Я старательно не замечал ничего вокруг, твердо веря только в одно – я выберусь из нищеты и навсегда забуду, что такое голод, холод и безнадега.
– «Без права на восстановление из государственного педагогического университета имени Романа Романовича Романовского с позором отчисляется Сосулькина Тамара Михайловна. Наш вуз – не место для безнравственного поведения. Мы не позволим позорить имя педагога с большой буквы Романа Романовича, борца за светлое будущее молодого поколения, чье имя гордо носит наш вуз. Не позволим пятнать репутацию одного из лучших университетов страны аморальным поведением».
«НЕТ! – распутству в вузе! НЕТ! – безнравственности и разврату! НЕТ! – порокам и бесстыдству!» – звучало по всей территории университета, из каждого уголка, в котором был размещен громкоговоритель.
Вот уже неделю в университете только и разговоров, что о несчастной Тамаре – безнравственной и падшей девке, нагулявшей ублюдка, которая не постеснялась посещать занятия с пузом. На всех столбах и новостных досках непременно присутствует одно, а то и несколько объявлений о безнравственной Тамаре. Изо всех уголков трубят о распутной Тамаре. Во всех закоулках перемывают кости, осуждают и обсуждают развратную Тамару.

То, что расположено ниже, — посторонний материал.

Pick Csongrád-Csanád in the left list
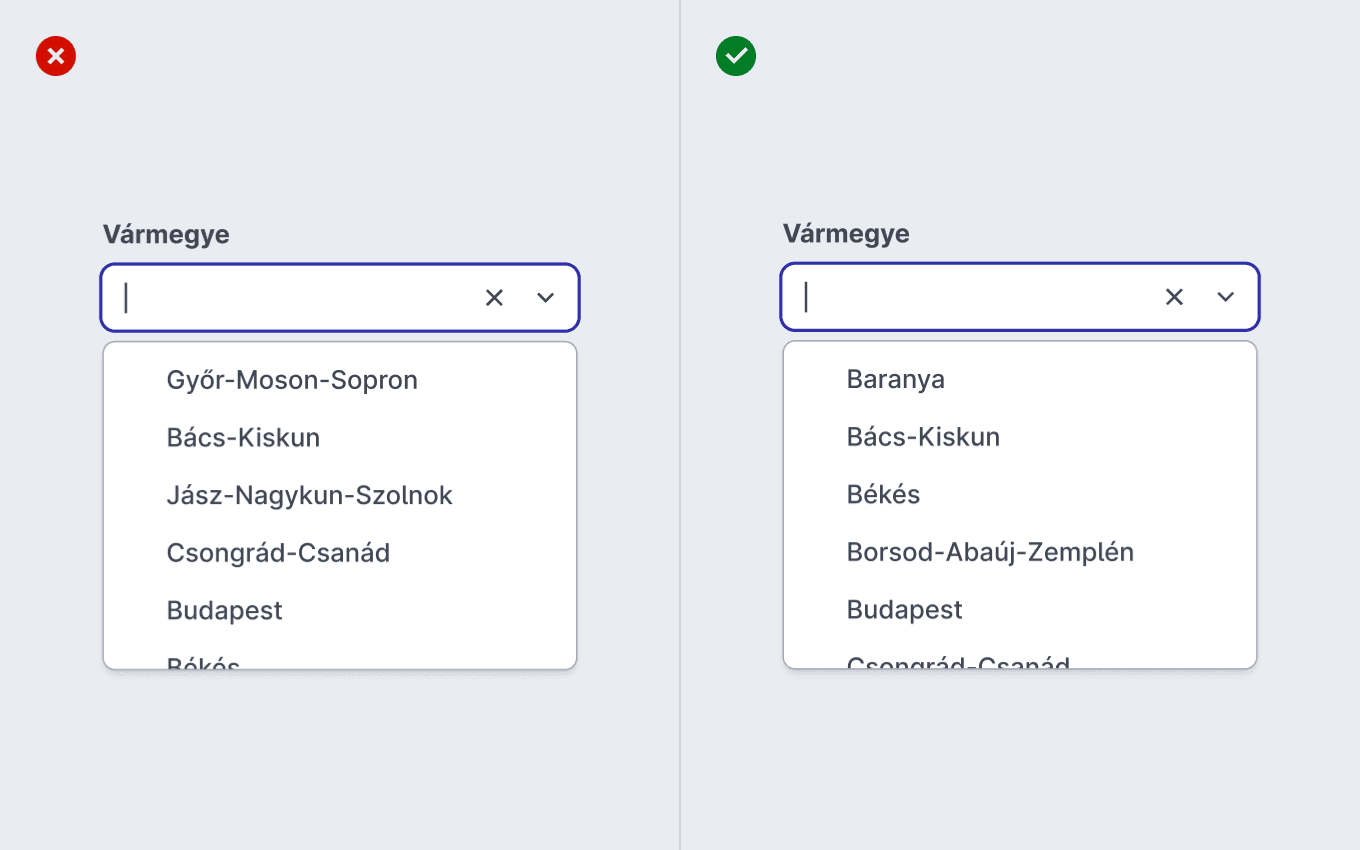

Забеременеть, не имея мужа, – лучше уж расстрел. Это страшно. Это уничтоженное будущее. Это жизнь с позорным клеймом во весь лоб. Это вечные насмешки и реки грязи за спиной. Честь – то, что не восстановишь, не купишь, не выиграешь в шашки. Пять минут сомнительного удовольствия взамен на жизнь в опале? Это ужасно, и точно не по мне.
Как хорошо не иметь потребности ни в любовных утехах, ни тем более в детях. Я никогда не променяю себя, свою волю и жизненные планы на «счастье материнства». Никогда!

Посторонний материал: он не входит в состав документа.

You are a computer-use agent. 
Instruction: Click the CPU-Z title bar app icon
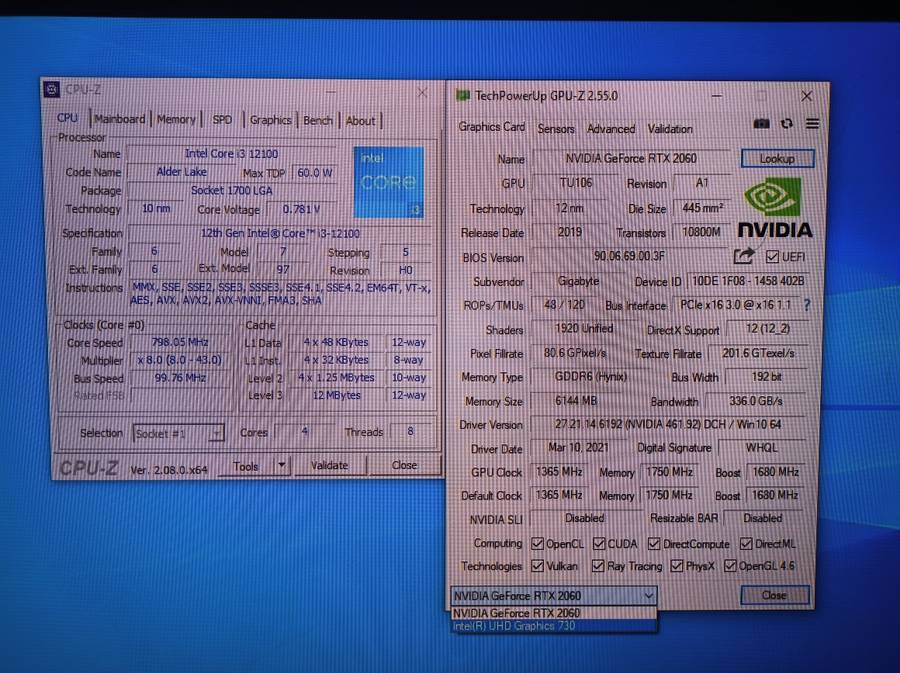[53, 90]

– «Без права на восстановление из государственного педагогического университета имени Романа Романовича Романовского с позором отчисляется Сосулькина Тамара Михайловна. Наш вуз – не место для безнравственного поведения. Мы не позволим…» – продолжает греметь в темных коридорах, но занятия окончены, и я торопливо устремляюсь к выходу.

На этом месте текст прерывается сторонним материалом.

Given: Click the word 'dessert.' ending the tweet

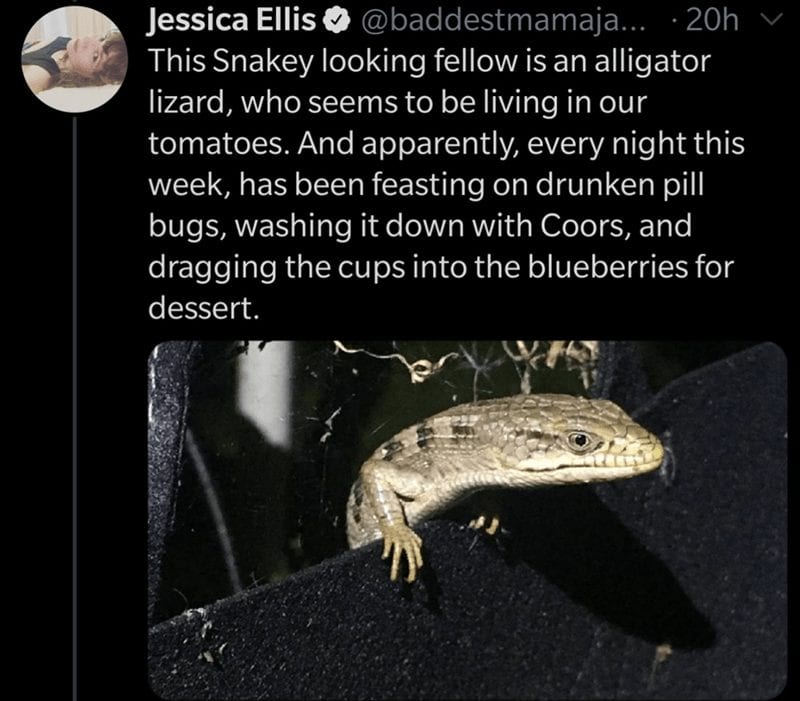Looking at the screenshot, I should click(x=204, y=308).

Середина ноября в этом году снежная до неприличия. По расчищенным дорожкам идешь, будто передвигаешься в сказочном белом лабиринте – с обеих сторон метровые сугробы. Отражаясь на белом покрывале, солнце слепит глаза, а мороз кусает за доступные ему части тела.
Прячу нос и рот за варежкой и, как и десятки других студентов, спешу покинуть университетскую территорию, как вдруг за спиной раздается пронзительный крик:
– А-а-а-а! А-а-а-а!
Будто по команде, я и все остальные девушки и парни, мужчины и женщины, впереди и позади меня, оборачиваемся на этот проникающий под кожу вопль.
– Прошу, помогите! Помогите, кто-нибудь! Вызовите «скорую», скорее! Срочно вызовите «скорую»! – Что породило подобный вой, представить было страшно, но любопытных, кроме меня, оказалось много. Все, как умалишенные, бросились на крик о помощи.
Уже через несколько минут десятки знакомых и незнакомых людей встретились у правого угла здания университета. Кольцо любопытных сомкнулось вокруг тела Тамары Сосулькиной, изо рта которой вытекала кровь и быстро расползалась по снежному ковру. Глаза ее были приоткрыты, но каждый вдох давался с трудом.